Responde a ello el Tribunal de Justicia que, el mero hecho de que la actividad mercantil o profesional independiente del interesado no requiera ningún medio material o humano no basta, por sí mismo, para desvirtuar esta presunción. En efecto, aunque la ubicación de los medios materiales del deudor o los posibles medios humanos empleados para el ejercicio de la actividad mercantil o profesional independiente del interesado es uno de los criterios objetivos reconocibles por terceros que deben tenerse en cuenta para determinar el lugar en el que el deudor lleva a cabo de manera habitual la administración de sus intereses, la presunción a la que hace referencia el apartado anterior de la presente sentencia únicamente puede destruirse tras una valoración conjunta de todos los criterios objetivos verificables por terceros. Además, esta presunción quedaría privada de efecto útil si debiera interpretarse en el sentido de que exige necesariamente la presencia de medios materiales o humanos en el centro principal de actividad del interesado. En el caso de autos, de las indicaciones del órgano jurisdiccional remitente se desprende que el Landgericht Berlin (Tribunal Regional de lo Civil y Penal de Berlín) declaró que, en el marco de su actividad independiente, como presidente del consejo de vigilancia de una sociedad anónima alemana, el deudor no recurría a ningún medio humano ni a ningún medio material, ni en el interior del territorio alemán ni en ningún otro lugar. Si bien la presencia de tales medios humanos o materiales no es decisiva para determinar el centro de intereses principales de una persona, corresponde no obstante al órgano jurisdiccional competente determinar, habida cuenta de los criterios recordados en el ap. 47 de la presente sentencia, la localización del centro de intereses principales del deudor tomando en consideración todos los elementos objetivos que puedan ser comprobados por terceros relacionados con la situación económica del deudor, como, en particular, los que permiten localizar el lugar en el que dicha persona gestiona sus intereses económicos y donde se perciben y gastan la mayoría de sus ingresos.

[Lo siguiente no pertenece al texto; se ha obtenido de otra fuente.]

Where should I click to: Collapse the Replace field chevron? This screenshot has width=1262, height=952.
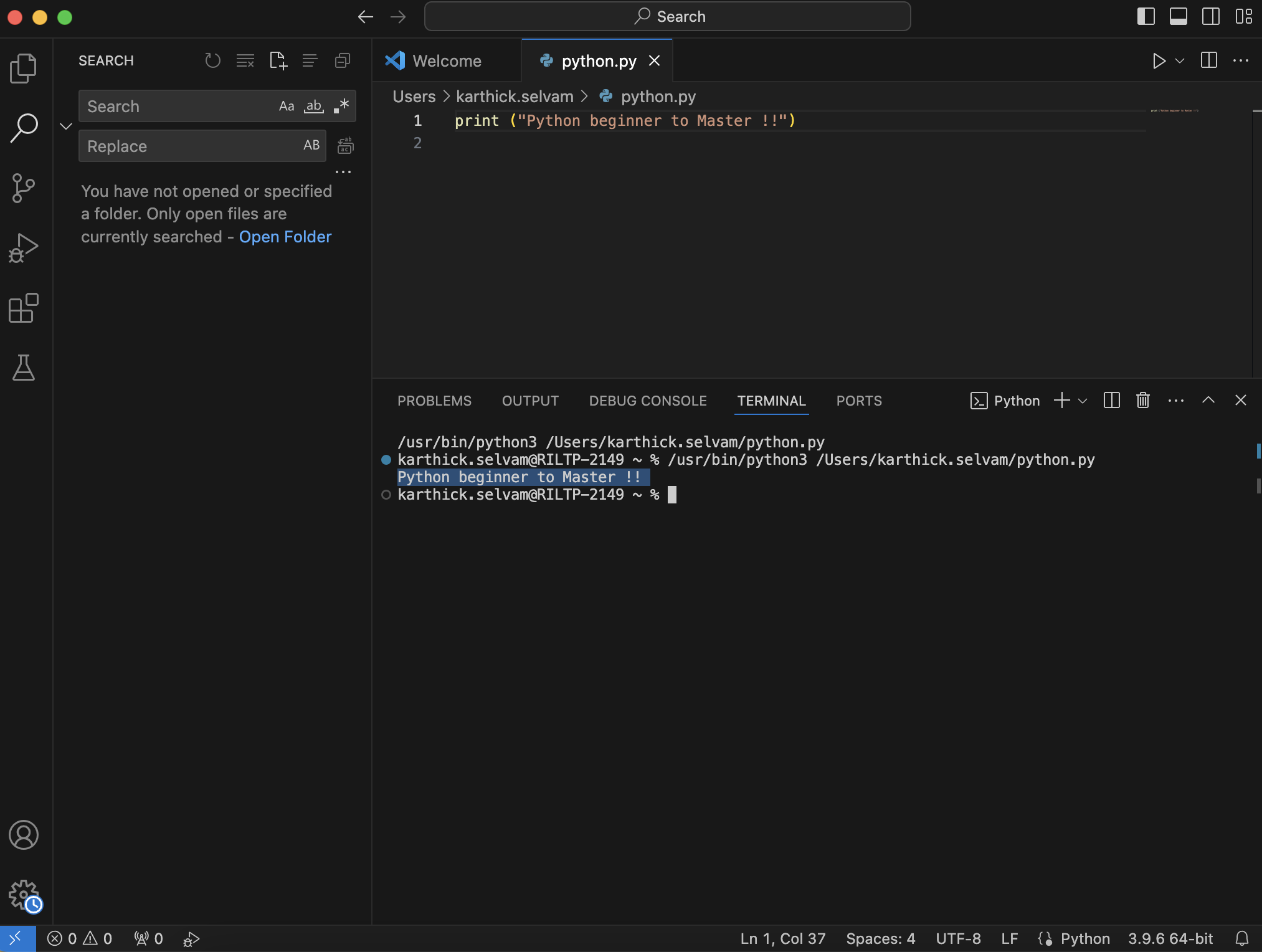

A partir de aquí el Tribunal de Justicia concluye afirmando que el art. 3, ap. 1, párrafo tercero, del Reglamento 2015/848 debe interpretarse en el sentido de que, en el caso de un particular que ejerce una actividad mercantil o profesional independiente, se presume, salvo prueba en contrario, que el centro de intereses principales de esa persona se sitúa en su centro principal de actividad, aun cuando dicha actividad no requiera ningún medio humano o material.
El concepto de «centro principal de actividad» de un particular que ejerce una actividad mercantil o profesional independiente, de conformidad con dicha disposición, no se corresponde con el concepto de «establecimiento» definido en el art. 2, punto 10, del Reglamento 2015/8482. En el caso de un particular que ejerce una actividad mercantil o profesional independiente, se presume, salvo prueba en contrario, que el centro de intereses principales de esa persona se sitúa en su centro principal de actividad, aun cuando dicha actividad no requiera ningún medio humano o material.